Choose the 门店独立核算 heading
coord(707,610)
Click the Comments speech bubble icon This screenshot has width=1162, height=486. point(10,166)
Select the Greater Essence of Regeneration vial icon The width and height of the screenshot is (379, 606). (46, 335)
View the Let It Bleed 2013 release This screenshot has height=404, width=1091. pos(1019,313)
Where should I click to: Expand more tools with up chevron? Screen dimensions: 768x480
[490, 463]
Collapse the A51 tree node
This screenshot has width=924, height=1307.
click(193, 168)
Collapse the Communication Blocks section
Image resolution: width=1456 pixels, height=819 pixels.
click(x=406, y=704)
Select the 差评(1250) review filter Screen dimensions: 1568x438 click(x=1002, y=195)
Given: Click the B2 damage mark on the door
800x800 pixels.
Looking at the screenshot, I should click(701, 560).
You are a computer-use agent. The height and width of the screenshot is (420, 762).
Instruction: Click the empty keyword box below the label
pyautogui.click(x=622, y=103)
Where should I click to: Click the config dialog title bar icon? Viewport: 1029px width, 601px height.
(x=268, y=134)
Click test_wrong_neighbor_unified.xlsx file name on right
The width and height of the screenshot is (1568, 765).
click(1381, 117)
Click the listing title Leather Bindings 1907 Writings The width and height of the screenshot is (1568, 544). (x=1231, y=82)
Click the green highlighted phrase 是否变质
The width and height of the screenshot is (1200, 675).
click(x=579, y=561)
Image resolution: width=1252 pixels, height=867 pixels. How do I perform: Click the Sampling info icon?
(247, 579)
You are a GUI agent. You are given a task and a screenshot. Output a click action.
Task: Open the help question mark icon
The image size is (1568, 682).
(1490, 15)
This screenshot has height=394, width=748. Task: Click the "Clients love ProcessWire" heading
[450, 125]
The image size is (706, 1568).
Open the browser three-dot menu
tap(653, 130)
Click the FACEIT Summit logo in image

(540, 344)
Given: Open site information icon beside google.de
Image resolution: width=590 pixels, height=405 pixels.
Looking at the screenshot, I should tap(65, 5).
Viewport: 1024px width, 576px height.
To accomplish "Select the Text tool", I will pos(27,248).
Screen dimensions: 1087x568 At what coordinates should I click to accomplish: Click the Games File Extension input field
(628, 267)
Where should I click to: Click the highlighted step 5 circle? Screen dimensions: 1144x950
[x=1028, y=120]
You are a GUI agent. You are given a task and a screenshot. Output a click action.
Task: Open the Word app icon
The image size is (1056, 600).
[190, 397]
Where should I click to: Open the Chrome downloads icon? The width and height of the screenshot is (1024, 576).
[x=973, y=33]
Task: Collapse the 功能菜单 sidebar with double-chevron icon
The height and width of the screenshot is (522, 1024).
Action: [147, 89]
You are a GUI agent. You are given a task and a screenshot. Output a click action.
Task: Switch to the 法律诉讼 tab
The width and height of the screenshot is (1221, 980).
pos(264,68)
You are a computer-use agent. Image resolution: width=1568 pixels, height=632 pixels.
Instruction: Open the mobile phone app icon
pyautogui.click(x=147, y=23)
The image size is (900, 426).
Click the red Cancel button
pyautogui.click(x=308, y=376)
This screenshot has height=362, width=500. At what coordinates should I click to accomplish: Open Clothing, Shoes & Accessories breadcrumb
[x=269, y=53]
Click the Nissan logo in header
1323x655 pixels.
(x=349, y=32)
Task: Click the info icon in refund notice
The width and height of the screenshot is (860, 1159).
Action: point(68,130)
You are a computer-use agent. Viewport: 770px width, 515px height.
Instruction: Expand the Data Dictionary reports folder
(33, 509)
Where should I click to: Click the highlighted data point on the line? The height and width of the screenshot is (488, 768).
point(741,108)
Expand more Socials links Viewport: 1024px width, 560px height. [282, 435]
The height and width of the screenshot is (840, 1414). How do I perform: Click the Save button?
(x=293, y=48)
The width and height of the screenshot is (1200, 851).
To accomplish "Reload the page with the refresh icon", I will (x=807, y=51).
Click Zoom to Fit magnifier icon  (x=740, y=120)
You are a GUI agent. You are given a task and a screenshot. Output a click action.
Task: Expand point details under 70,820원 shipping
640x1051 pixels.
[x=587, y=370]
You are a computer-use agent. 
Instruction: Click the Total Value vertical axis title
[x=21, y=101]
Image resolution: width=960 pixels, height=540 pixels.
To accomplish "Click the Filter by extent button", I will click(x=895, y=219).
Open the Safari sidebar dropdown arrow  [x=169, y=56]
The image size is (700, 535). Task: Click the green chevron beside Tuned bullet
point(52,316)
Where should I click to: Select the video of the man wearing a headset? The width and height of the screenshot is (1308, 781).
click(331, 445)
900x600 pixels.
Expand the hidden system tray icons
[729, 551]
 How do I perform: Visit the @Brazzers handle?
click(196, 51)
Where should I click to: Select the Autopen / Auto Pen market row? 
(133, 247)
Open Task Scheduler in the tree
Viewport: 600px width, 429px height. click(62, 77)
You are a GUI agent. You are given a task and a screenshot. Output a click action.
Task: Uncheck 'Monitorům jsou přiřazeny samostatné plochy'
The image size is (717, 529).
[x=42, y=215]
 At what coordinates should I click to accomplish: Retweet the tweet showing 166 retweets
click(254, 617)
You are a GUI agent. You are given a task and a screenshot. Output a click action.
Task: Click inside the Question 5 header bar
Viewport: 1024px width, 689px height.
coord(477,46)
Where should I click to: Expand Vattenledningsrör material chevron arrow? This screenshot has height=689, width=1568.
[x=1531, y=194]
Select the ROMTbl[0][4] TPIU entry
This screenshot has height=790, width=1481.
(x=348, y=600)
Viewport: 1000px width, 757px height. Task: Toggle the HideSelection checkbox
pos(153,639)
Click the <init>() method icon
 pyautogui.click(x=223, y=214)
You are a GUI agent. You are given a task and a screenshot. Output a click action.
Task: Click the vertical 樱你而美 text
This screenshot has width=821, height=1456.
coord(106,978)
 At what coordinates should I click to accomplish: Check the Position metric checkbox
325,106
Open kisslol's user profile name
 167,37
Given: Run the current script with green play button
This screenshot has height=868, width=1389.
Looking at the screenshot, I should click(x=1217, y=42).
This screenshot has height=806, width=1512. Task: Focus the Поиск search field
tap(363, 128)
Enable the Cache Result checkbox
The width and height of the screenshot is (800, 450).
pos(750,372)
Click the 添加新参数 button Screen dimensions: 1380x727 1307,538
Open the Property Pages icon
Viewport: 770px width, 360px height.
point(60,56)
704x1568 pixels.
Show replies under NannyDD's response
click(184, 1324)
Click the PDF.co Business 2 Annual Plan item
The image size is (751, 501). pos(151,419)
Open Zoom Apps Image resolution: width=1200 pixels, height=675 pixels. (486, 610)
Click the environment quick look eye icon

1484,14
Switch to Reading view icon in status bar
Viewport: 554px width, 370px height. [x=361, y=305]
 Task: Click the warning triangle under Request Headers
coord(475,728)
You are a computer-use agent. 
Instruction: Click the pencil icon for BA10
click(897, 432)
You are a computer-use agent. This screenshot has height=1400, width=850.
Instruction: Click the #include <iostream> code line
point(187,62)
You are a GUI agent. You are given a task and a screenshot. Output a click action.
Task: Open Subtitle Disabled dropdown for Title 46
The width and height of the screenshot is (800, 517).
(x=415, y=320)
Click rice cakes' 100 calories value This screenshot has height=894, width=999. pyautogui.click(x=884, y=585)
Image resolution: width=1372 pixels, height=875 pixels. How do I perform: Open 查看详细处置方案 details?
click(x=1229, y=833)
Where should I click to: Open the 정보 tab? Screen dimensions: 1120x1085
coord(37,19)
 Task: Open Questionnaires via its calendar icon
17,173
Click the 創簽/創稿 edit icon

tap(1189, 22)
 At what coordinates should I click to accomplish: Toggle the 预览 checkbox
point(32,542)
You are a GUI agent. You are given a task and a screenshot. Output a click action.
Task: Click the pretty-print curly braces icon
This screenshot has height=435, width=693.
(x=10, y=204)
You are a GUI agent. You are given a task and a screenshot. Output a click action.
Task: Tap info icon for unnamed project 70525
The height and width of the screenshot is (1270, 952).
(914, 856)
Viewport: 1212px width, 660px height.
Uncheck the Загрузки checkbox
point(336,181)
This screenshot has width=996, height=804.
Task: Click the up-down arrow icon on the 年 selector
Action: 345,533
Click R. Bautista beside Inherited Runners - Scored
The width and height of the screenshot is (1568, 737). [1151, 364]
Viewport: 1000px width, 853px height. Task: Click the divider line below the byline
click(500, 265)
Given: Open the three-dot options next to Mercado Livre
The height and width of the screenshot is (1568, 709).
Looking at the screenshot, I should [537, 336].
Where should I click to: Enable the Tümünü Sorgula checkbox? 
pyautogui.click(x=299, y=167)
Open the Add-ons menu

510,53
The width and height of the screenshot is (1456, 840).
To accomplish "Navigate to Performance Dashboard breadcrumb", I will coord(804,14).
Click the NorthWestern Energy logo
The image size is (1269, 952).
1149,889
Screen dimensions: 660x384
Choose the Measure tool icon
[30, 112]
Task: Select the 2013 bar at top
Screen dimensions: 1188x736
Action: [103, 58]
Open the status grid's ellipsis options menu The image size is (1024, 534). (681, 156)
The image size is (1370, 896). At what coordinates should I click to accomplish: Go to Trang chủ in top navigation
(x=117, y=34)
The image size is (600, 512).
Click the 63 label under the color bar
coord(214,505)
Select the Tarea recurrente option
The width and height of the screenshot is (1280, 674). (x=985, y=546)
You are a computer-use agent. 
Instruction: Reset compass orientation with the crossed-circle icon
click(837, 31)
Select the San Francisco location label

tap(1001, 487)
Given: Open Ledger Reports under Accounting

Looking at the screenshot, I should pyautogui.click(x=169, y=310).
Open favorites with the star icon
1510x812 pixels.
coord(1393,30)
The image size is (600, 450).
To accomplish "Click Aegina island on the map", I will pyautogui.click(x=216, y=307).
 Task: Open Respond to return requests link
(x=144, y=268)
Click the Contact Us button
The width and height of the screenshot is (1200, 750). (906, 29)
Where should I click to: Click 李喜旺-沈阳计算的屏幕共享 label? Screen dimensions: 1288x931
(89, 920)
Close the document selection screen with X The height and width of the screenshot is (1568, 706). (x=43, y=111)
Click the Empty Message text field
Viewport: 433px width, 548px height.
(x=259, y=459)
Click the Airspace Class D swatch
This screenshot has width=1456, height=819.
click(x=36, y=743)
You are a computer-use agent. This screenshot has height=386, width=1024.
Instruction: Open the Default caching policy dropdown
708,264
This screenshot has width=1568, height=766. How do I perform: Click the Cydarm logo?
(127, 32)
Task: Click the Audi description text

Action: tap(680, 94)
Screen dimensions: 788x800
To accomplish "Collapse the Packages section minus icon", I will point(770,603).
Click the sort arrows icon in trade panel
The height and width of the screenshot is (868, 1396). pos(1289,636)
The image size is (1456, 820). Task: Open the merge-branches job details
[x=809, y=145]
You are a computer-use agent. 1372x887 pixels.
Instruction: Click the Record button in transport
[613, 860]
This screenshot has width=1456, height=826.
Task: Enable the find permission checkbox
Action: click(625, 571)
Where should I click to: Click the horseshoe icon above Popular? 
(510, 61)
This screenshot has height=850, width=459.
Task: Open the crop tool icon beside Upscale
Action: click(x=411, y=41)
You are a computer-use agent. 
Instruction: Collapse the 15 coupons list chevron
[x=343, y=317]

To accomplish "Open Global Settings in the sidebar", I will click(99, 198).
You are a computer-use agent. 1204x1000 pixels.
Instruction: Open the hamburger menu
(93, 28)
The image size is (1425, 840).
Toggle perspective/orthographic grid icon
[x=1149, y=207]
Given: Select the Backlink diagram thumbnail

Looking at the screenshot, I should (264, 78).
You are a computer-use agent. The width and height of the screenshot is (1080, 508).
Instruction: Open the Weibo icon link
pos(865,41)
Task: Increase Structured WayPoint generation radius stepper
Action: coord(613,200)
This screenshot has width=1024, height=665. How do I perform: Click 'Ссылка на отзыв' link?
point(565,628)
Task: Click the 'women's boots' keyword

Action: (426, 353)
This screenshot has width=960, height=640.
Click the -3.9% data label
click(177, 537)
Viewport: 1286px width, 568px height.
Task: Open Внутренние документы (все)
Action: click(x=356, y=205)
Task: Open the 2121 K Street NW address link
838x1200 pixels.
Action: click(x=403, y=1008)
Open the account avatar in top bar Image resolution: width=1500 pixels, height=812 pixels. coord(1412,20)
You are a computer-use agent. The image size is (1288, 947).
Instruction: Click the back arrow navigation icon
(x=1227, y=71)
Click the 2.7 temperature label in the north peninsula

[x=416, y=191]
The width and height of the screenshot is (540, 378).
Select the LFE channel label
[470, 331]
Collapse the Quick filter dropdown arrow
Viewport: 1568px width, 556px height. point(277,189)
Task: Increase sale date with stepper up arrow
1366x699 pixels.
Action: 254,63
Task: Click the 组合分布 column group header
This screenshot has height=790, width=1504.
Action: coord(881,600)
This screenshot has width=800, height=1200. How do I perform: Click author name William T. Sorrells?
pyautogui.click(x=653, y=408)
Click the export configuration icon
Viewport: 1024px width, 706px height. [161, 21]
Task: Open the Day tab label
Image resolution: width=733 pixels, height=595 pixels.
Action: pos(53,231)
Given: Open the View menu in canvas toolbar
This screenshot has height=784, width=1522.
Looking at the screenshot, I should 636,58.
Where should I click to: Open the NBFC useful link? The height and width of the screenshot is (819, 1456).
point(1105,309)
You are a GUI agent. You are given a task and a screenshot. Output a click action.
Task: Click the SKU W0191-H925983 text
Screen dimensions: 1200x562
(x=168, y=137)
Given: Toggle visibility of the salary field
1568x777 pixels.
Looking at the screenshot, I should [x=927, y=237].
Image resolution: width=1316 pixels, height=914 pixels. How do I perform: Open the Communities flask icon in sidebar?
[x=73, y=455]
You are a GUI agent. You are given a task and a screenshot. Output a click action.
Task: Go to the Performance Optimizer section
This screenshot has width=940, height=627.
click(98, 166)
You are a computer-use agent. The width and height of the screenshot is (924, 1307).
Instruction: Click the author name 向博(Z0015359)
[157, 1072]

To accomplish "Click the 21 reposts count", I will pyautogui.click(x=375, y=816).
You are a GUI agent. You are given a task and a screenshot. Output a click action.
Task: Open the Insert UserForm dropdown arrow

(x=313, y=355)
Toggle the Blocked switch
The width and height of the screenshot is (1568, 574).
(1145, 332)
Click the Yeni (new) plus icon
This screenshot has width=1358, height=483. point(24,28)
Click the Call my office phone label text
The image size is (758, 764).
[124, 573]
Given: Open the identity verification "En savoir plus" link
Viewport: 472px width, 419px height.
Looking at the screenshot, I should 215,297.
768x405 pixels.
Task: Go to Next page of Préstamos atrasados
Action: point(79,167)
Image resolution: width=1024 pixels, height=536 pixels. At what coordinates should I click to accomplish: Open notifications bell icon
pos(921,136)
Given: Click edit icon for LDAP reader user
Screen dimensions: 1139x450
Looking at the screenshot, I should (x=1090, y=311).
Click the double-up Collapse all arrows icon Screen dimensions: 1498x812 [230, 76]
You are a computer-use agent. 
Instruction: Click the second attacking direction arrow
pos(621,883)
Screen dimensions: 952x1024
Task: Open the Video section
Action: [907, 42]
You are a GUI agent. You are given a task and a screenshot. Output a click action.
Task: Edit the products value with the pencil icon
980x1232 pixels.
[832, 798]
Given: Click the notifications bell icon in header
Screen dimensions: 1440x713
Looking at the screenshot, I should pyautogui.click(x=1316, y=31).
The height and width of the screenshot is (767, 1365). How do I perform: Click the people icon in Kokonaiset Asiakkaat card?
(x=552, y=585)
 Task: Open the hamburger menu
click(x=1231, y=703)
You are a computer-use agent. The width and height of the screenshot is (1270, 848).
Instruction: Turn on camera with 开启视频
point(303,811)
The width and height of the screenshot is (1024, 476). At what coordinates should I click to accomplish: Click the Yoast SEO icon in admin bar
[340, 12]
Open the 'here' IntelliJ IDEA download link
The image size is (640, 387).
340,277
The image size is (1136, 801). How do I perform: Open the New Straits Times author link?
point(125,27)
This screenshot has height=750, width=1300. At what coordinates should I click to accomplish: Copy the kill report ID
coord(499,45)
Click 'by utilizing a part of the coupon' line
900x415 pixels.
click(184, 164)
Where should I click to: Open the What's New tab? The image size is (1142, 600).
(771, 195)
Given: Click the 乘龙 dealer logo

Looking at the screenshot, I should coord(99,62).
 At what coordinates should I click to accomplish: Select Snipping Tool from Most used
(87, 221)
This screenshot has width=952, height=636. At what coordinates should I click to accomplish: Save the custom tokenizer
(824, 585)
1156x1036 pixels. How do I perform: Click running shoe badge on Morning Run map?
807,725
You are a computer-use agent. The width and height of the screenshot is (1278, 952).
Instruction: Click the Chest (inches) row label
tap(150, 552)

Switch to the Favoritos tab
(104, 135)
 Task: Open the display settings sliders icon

################

*Work required*:
Rewrite the lines from the start of the material through the line containing "View the Let", inclusive, changing "Comments" to "Replies" and leaving everything else as it is.

*Complete answer*:
Choose the 门店独立核算 heading
coord(707,610)
Click the Replies speech bubble icon This screenshot has width=1162, height=486. point(10,166)
Select the Greater Essence of Regeneration vial icon The width and height of the screenshot is (379, 606). (46, 335)
View the Let It Bleed 2013 release This screenshot has height=404, width=1091. pos(1019,313)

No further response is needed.